This exchange of material is one of the key activities of the project New Cassava Varieties and Clean Seed to Combat CMD and CBSD” led by IITA and funded by the Bill & Melinda Gates Foundation. The project aims to alleviate food insecurity and poverty by ensuring that farmers have access to high-quality disease-free planting material of diverse improved varieties that combine resistance to CBSD and CMD, and with preferred end-user characteristics.
The varieties were first sent to the Natural Resources Institute (NRI,UK) and to Kenya Plant Health Inspectorate Services (KEPHIS) for cleaning to ensure their safe transfer to all five participating countries and reduce any chance of spreading the diseases further. They were then forwarded to GTIL.
“Today marks a very important step in the fight against CBSD, with the five countries coming together to freely share their best materials that are tolerant to the disease. Each country will have 20 new varieties to evaluate and choose for official release and multiplication to farmers,” said Dr Edward Kanju, IITA breeder and 5CP Project Coordinator. “We have also taken steps to ensure that we are not spreading the diseases from one country to another and that the materials that we are distributing are virus free,”
Each country will receive 300 plantlets of the 25 varieties which they will multiply in bulk and test across different cassava-growing regions in their respective countries to fast-track efforts to provide farmers with varieties that are tolerant to the two diseases.
“On behalf of the national agricultural research systems from Malawi, Mozambique, Tanzania, Uganda, and Kenya, I receive these tissue-culture plantlets and promise we will multiply and test them across different cassava-growing regions. We will identify those that are tolerant to the diseases and suitable for different uses such as for cooking, for flour, and even for starch,” said Dr Therese Munga, 5CP Kenya Country Coordinator and Head of cassava research at KARI.
She noted that currently the cassava yield in the five countries was very low averaging 8 – 9 t/ha but with these new varieties, yield could go up to 20 t/ha. “This will give our farmers enough cassava to meet their food needs and the surplus for processing into for flour and starch. This will not only contribute to food security but also income and job creation in the rural areas,” she said.

• • • • • • •

> [Problem to work on]: In the text on the cassava varieties project, reproduce the portion between "This exchange of" and "preferred end-user characteristics.", inclusive, substituting "hunger" for "poverty".

> [Provided material]:
• • • • • • •

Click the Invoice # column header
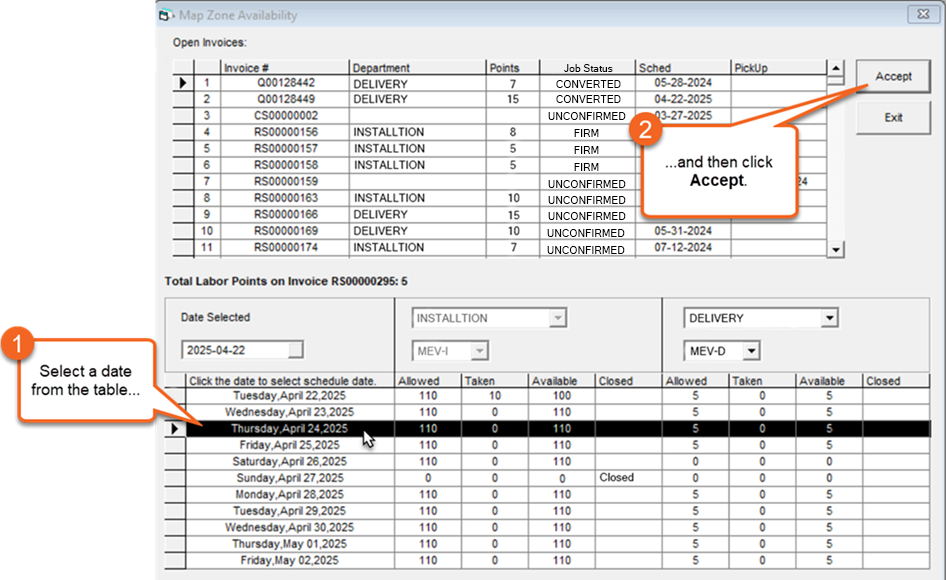The image size is (946, 580). coord(284,68)
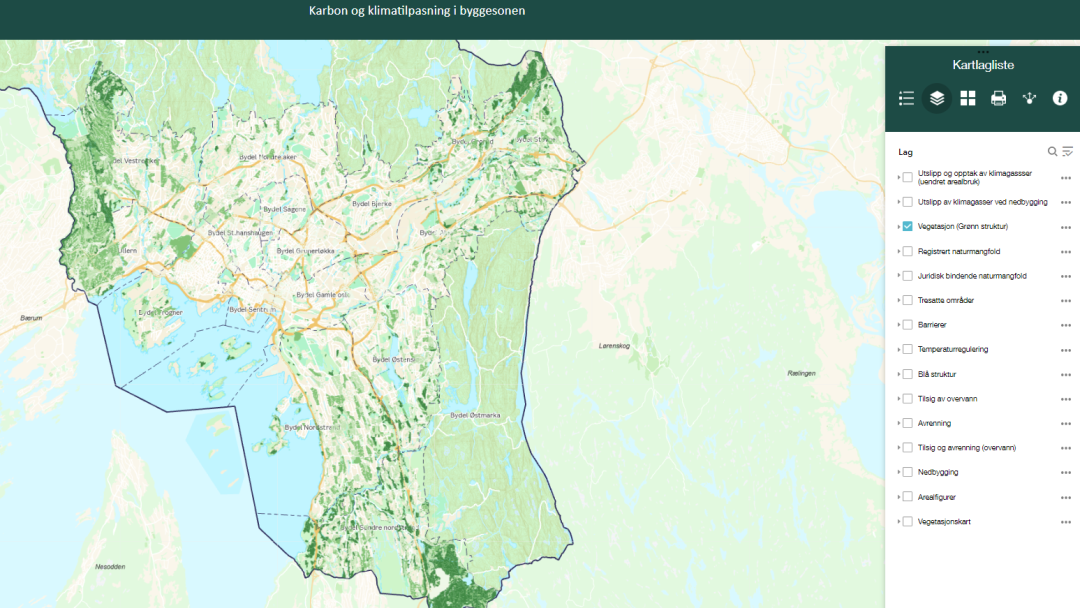Open the basemap gallery grid icon

(968, 98)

• • • • • • •

> [Result of this exercise]:
This exchange of material is one of the key activities of the project New Cassava Varieties and Clean Seed to Combat CMD and CBSD” led by IITA and funded by the Bill & Melinda Gates Foundation. The project aims to alleviate food insecurity and hunger by ensuring that farmers have access to high-quality disease-free planting material of diverse improved varieties that combine resistance to CBSD and CMD, and with preferred end-user characteristics.